PROMPT:
Copy out the theft appeal ruling word for word, starting at "Appeal from the" and running down through "punishment seven years in the penitentiary.".

Delivered June 25, 1930.
1. — Theft — Argument.
Reference by the county attorney to the failure of appellant to testify, was error.
2. — Certiorari.
There was no such showing made of any fraud or deception practiced upon the trial court as could in any event call for such an order to compel the trial court to correct a bill of exception, even if under any condition the appellate court would be authorized to make such an order.
3. — Theft — Evidence.
Where a witness had testified that an agreement had been made between himself, Watson and appellant, that Watson was to get the car in question and the three would use it to go to Coleman, it was error to refuse to allow the witness to testify that neither he nor his confederates intended to permanently appropriate the car, since where the state used one or both of the confederates of the accused, unless the record strongly suggests that such confederates acted from different purposes and motives than that of the accused, the defense would be entitled to elicit from them that they did not intend to permanently appropriate the car.
4. — Charge — Accomplice.
When the state relies upon more than one accomplice witness, the trial court should instruct the jury that one accomplice cannot corroborate another.
Appeal from the District Court, Eastland County. Tried below before the Hon. J. Frank Sparks, Special Judge.
Appeal from a conviction for theft of property worth more than $50.00; penalty, seven years in the penitentiary.
The opinion states the case.
Chastain Judkins, and Tom J. Cunningham, all of Eastland, for appellant.
A. A. Dawson, State's Attorney, of Austin, for the State.
Conviction for theft of property of the value of more than fifty dollars; punishment seven years in the penitentiary.
There appears in this record in bill of exception No. 13 an objection to the argument of the county attorney. The argument objected to is as follows:
"You have seen John Ainsworth smiling and playing around here with these little flappers around the court room during the trial of this cause and you are going to bring in a verdict that will take that smile off his face and make him serious one time in his life. — He talks to the flappers, but does not choose to talk for you."

GIVEN MATERIAL:

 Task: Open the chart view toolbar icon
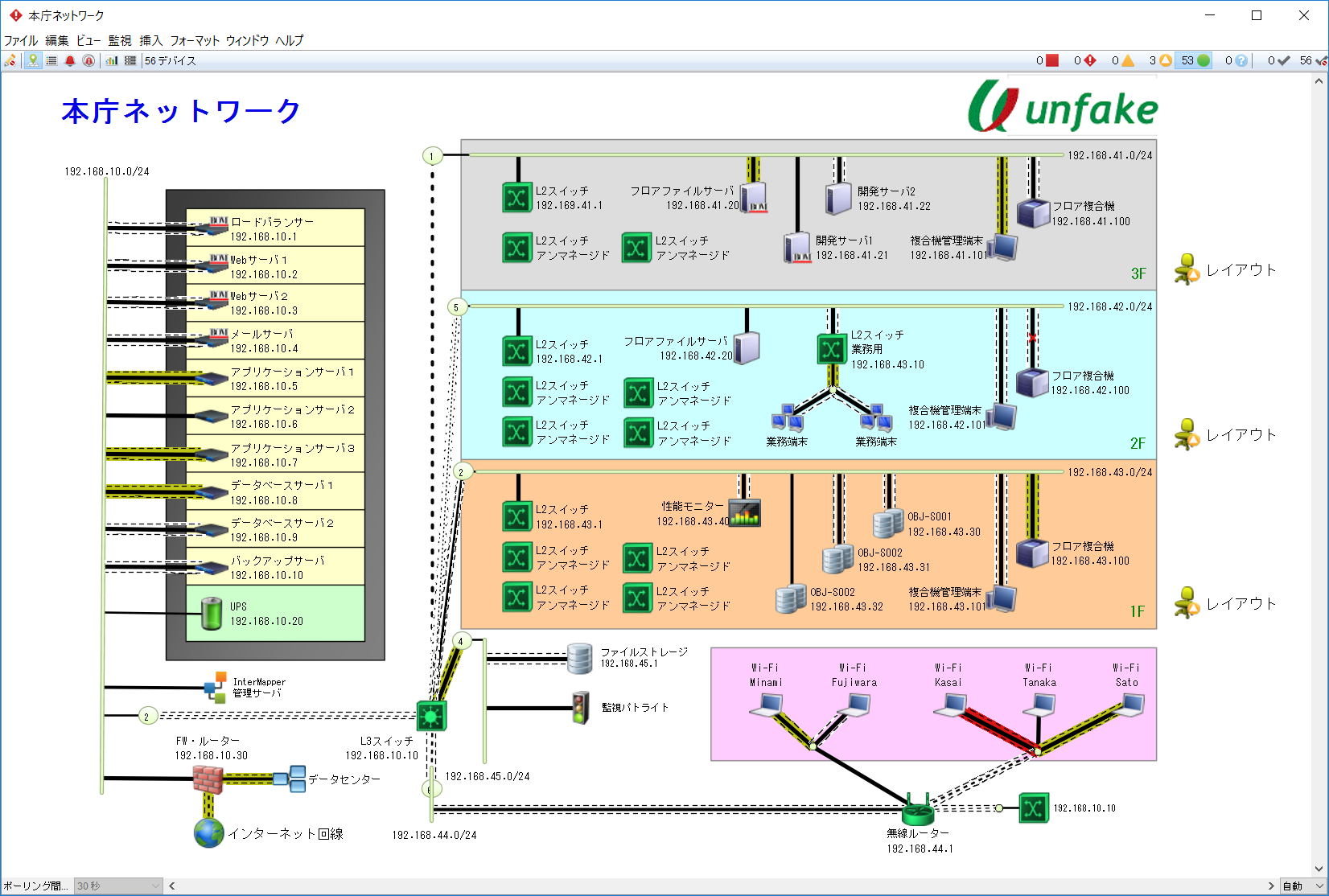[112, 60]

REPLY TO THE TASK:
Appeal from the District Court, Eastland County. Tried below before the Hon. J. Frank Sparks, Special Judge.
Appeal from a conviction for theft of property worth more than $50.00; penalty, seven years in the penitentiary.
The opinion states the case.
Chastain Judkins, and Tom J. Cunningham, all of Eastland, for appellant.
A. A. Dawson, State's Attorney, of Austin, for the State.
Conviction for theft of property of the value of more than fifty dollars; punishment seven years in the penitentiary.